A federal bill designed to protect victims of domestic violence, and other crimes against women, is hanging in the balance. And local advocates on the front lines are bracing themselves for a bit of a battle.
The Office on Violence Against Women is part of the Department of Justice created in 1995. It provides services to victims of domestic violence, sexual assault, stalking and dating violence and keeps offenders accountable. There’s growing worry in advocacy circles that the legislation behind it may be at risk. They’re worried it may be used as a political pawn this election year.
The women who run the Turning Point Rape Crisis Center in Plano are growing concerned about the federal bill they've come to rely on.

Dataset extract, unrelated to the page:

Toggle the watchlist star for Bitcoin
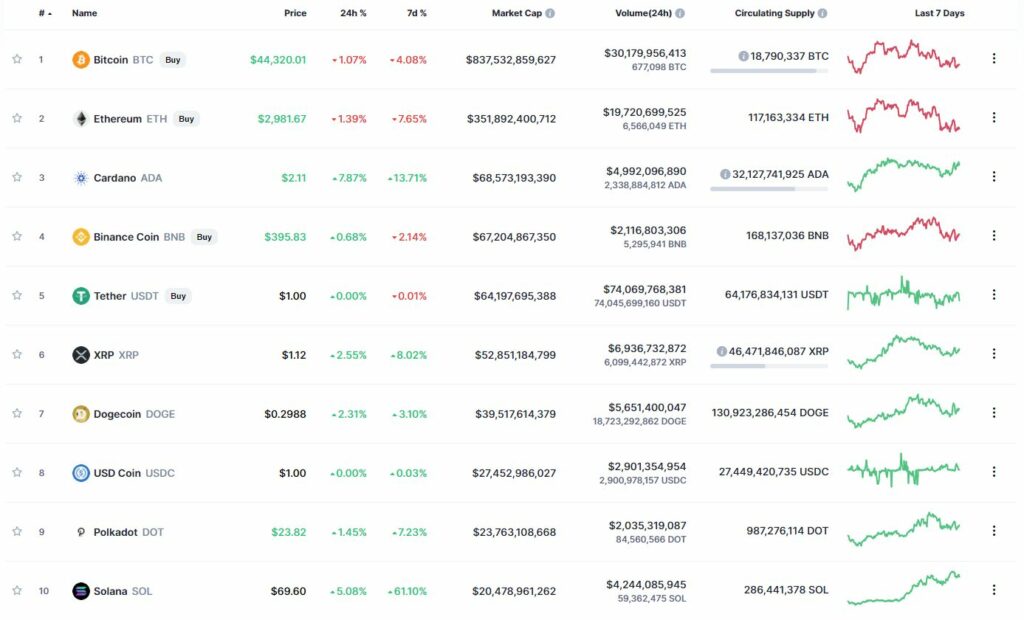Viewport: 1024px width, 620px height. click(17, 59)
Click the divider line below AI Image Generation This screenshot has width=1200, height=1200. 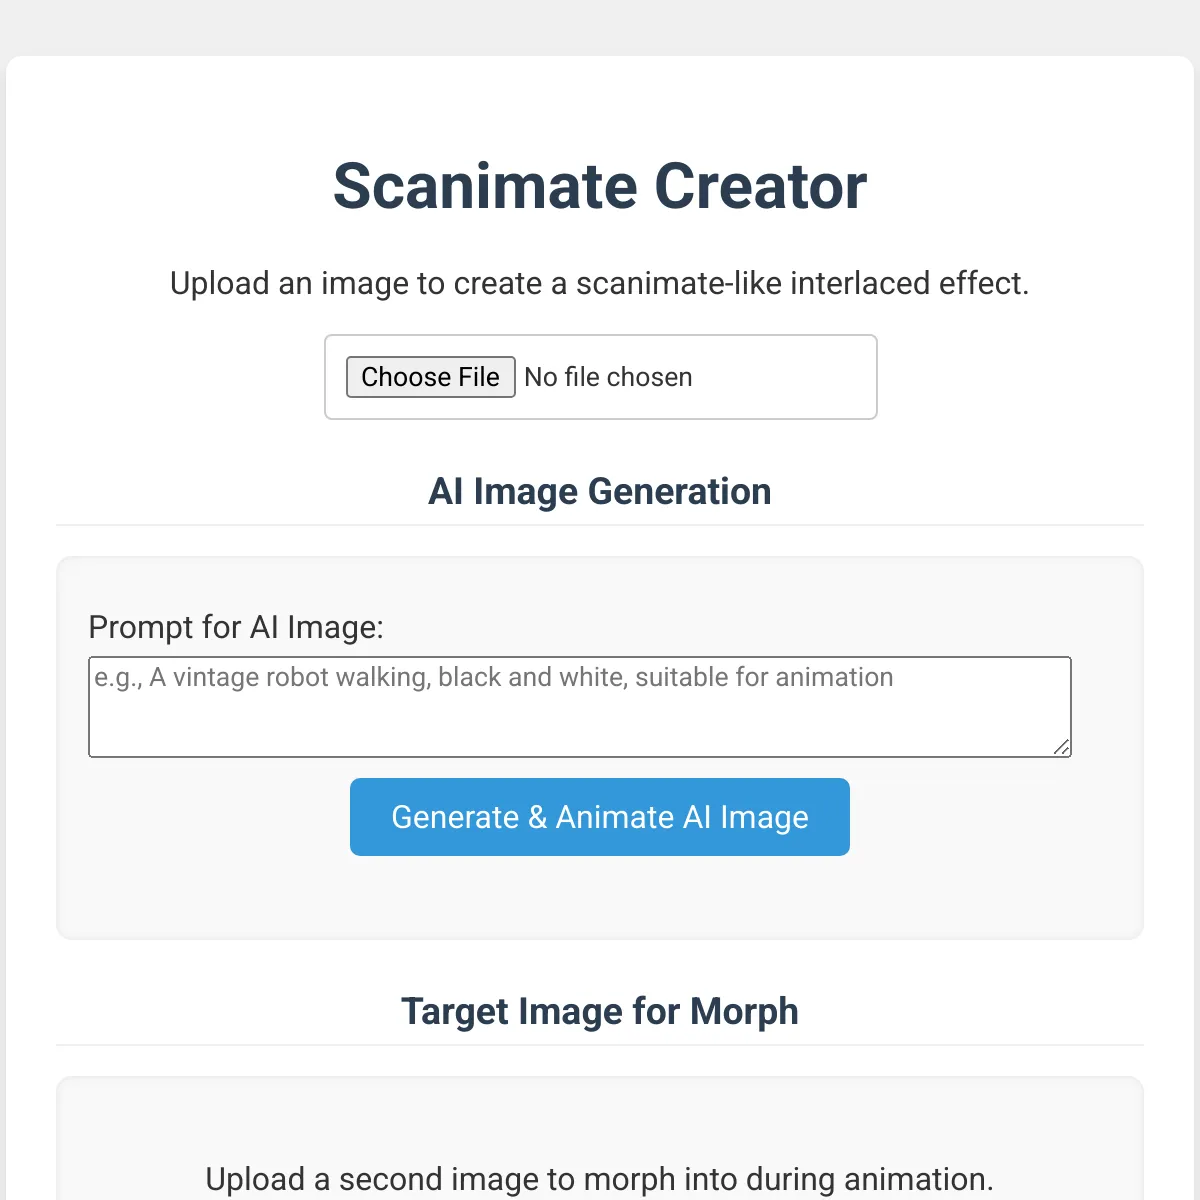[x=600, y=525]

“VAWA needs to be protected and prioritized,” said Turning Point Rape Crisis Center Executive Director Jennifer Spugnardi.
It's the Violence Against Women Act she's talking about. Right now, Turning Point has a grant through VAWA to train police agencies in Collin County.
“What this funding from VAWA allows the Turning Point to do is make sure that all those agencies are on the same page, so they all know the procedure and protocol for acute sexual assault cases,” said Spugnardi.
In a statement, Cornyn told us he voted for a proposal to reauthorize VAWA, in a fiscally responsible way.
The bill that passed committee would provide more services to the LBGT community and expand citizenship opportunities to immigrants who are victimized.
Provisions many local advocates support.
“It`s just Ludacris what some of these poor women have to go through, because that is held over their head, I`m going to have you deported if you tell anybody,” said Dallas Area Rape Crisis Center Jana Barker.
Cornyn believes the current legislation would broaden loopholes in immigration laws without reducing fraud and abuse in the system.
“The Senate Judiciary Committee, of which I’m a member, recently considered several proposals to reauthorize VAWA, as it does every 5 years. I cosponsored and voted for a proposal that not only would reauthorize VAWA, but would do so in a fiscally responsible way and would include provisions that are specifically tailored to address some of our top challenges in Texas,” said Sen. John Cornyn in a statement.
Cornyn wants VAWA's reauthorization to include: Language to increase grantee accountability, to close loopholes in sex-trafficking laws; to alleviate the nationwide rape kit backlog.
Cornyn says he supports bipartisan efforts to reauthorize VAWA in that way.
“Congress must work together to pass a bipartisan consensus piece of legislation that focuses directly on reauthorizing VAWA programs in a fiscally responsible way. I strongly support all efforts to reauthorize VAWA in this way,” he said.
Turning Point says their current VAWA grant is 10 percent of their whole budget.
“Maybe there are things about the bill that needs to be changed, which is great and is part of the political process, but let`s not throw the baby out with the bath water, and let`s make sure we`re keeping the core services that VAWA funds,” said Spugnardi.
The VAWA legislation will head to the Senate floor for a vote.